10/03/2008 05:12 am ET Updated May 25, 2011

From "Mr. Gravitas" to "Miss Congeniality"

For eight long debilitating years we have had a vice president who reminds us every time he opens his mouth that we all should quake in fear because we live in such a dangerous world with Islamic terrorists ready to devour our young the moment we let our guards down. Vice President Dick Cheney's gravely emotionless voice echoes in our ears gloomily warning of the impending doom if we were ever to elect a Democratic president because only strong, authoritarian Republicans who know how the real world works can protect you from those who wish to do us harm. In 2000, George W. Bush added Cheney to the ticket to provide gravitas and experience -- a former Defense Secretary during Gulf War One and a long-time national security insider, Cheney has been the face of the perilous times in which we live where we must sometimes resort to buying duct tape and plastic sheeting to bubble wrap our homes to thwart the inevitable anthrax attack. "Be afraid people -- Be very afraid!" has been the Veep's mantra.

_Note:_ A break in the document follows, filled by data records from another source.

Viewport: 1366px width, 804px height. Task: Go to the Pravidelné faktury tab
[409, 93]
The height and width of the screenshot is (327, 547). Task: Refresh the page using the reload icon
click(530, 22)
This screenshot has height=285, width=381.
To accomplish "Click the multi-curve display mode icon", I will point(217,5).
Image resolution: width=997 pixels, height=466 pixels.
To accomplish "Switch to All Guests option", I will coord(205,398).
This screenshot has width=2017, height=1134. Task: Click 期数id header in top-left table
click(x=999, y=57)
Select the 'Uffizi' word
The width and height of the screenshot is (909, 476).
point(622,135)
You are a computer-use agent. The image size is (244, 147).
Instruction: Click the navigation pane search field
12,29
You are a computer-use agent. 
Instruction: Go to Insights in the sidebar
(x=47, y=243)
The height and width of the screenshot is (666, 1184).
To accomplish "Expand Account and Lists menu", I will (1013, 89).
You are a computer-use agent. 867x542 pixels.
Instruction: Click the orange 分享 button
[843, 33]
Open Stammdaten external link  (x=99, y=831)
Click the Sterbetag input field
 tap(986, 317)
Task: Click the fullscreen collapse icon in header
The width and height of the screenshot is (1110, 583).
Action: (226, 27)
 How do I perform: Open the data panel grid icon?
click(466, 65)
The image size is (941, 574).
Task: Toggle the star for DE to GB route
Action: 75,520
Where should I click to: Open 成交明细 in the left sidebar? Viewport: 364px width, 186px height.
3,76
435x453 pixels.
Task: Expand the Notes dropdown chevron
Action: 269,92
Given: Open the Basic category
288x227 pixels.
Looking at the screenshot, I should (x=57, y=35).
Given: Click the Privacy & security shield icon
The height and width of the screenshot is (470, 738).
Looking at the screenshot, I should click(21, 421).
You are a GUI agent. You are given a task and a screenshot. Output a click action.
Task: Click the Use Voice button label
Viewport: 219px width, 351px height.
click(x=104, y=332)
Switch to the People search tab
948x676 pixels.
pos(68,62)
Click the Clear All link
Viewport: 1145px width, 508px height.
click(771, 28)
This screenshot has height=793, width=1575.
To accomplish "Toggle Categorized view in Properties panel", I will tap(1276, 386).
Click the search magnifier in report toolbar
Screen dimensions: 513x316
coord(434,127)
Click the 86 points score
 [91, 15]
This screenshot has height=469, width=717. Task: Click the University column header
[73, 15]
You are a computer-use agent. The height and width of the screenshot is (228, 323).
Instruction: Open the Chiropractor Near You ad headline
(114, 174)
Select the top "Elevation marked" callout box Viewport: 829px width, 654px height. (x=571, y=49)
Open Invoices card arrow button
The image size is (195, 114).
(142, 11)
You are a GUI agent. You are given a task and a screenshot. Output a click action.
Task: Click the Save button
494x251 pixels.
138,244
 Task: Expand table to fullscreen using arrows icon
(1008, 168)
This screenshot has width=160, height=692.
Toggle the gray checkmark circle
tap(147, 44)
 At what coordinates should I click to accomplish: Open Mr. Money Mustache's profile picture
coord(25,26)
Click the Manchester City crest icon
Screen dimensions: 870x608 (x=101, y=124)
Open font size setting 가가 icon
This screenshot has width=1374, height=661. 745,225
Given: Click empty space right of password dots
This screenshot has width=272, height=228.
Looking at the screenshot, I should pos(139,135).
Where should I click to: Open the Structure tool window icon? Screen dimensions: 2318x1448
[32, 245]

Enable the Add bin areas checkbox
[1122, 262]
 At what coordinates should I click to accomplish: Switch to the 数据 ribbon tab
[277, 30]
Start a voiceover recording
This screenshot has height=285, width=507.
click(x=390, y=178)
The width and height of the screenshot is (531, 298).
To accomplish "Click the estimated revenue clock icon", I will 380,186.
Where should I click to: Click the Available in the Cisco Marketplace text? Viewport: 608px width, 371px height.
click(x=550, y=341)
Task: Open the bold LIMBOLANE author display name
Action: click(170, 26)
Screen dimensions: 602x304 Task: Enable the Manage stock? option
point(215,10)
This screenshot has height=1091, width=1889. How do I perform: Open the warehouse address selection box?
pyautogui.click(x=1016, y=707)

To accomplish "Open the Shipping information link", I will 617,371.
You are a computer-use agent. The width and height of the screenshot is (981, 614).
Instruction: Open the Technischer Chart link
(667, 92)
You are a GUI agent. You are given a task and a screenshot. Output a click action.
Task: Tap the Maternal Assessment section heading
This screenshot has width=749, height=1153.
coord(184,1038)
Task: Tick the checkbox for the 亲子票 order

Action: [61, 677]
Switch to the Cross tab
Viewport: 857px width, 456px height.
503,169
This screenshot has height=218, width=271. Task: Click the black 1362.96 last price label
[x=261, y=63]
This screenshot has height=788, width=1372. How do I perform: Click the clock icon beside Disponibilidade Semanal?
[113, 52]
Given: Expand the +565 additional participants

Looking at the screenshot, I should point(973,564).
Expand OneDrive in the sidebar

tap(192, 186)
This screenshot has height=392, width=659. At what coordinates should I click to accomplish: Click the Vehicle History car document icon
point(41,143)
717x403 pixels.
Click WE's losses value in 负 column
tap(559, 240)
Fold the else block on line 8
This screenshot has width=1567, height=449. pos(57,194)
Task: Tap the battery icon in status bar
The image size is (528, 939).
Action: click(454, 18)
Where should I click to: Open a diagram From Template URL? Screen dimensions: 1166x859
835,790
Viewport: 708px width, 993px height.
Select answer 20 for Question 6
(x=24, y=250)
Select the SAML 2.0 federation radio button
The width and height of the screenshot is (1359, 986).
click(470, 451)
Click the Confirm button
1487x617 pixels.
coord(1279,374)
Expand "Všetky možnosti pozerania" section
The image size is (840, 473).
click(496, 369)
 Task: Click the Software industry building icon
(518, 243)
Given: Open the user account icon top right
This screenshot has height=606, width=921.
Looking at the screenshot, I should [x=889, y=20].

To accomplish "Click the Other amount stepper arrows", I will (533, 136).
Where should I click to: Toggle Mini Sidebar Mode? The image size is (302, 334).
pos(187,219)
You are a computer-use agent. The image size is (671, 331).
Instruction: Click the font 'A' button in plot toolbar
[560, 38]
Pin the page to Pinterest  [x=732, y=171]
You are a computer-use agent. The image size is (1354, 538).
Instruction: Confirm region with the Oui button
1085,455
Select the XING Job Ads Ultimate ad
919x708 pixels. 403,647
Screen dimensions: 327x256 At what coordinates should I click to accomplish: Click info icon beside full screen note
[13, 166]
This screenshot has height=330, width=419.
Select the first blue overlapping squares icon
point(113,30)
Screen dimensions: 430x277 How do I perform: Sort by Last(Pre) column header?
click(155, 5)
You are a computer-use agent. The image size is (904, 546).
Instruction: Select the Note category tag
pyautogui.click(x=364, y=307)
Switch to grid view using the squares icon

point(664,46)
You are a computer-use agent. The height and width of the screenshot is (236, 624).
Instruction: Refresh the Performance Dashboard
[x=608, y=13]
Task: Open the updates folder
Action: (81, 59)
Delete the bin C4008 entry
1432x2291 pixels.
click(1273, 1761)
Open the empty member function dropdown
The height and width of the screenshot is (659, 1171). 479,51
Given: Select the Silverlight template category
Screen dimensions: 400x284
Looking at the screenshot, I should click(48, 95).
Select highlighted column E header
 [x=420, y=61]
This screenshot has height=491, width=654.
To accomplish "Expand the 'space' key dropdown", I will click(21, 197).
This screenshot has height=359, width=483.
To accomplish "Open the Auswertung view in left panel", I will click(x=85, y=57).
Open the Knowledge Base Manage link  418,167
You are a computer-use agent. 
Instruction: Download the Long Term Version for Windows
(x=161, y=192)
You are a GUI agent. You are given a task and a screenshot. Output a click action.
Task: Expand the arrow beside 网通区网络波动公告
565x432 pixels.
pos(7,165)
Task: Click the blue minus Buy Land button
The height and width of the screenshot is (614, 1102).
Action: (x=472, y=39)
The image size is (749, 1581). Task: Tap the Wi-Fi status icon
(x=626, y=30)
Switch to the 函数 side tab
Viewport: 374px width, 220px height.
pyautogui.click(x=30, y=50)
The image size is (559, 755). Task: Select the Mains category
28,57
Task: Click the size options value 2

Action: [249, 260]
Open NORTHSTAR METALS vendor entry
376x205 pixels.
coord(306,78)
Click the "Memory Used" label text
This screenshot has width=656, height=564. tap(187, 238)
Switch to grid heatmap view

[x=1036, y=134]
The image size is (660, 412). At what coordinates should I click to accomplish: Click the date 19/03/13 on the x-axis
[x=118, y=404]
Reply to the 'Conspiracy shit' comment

But now the Republicans say: "Never mind." We don't need a heavyweight defense hawk to protect us in this dangerous world any longer. No, what we need is a chirpy, peppy "hockey mom" who won "Miss Congeniality" in the 1984 Miss Alaska beauty pageant. What we need now is a 44-year-old "mom" who got her first passport in 2007 so she could visit the Alaskan National Guard troops stationed in Kuwait. What we need now in a vice president is someone with zero foreign policy experience, who is not a national security insider, and who has never written a piece or legislation or served in any official capacity at the federal level. What we need is the former Mayor of an Alaskan suburb called "Wasilla." And she was "Miss Wasilla" too. A pretty, former TV sportscaster with a Bachelor of Arts degree in journalism from the University of Idaho. Not a lawyer or a Ph.D. in some kind of exotic subject -- but only a B.A. in journalism (with a minor in poli sci) from the University of Idaho -- a school not well known for its academic rigor or prominent placements of its alumni. Our new Republican vice president's claim to fame is that she has five kids, one with Down syndrome, and one that is under age and pregnant, which would be no biggie if she didn't so vociferously and self-righteously oppose sex education or contraceptives in favor of "abstinence" only. Abstinence failed in her family, gee, I wonder if it failed other families as well?

So there you have it. The Republican masters of the universe, sitting in their dark lair planning "strategy" decided that a female Christian fundamentalist, who is anti-abortion, anti-environment, anti-stem cell research, who hunts and wears fur and is a former beauty queen with no gravitas at all is just as qualified as Dick Cheney to be vice president. The choice of Sarah Palin must really rub Cheney the wrong way because it makes him and his gravitas act all these years nothing but a big joke. If Palin is qualified to fill Mr. Gravitas's shoes, then what does that say about all the alarmist authoritarian bugaboo we've heard from Cheney all these years?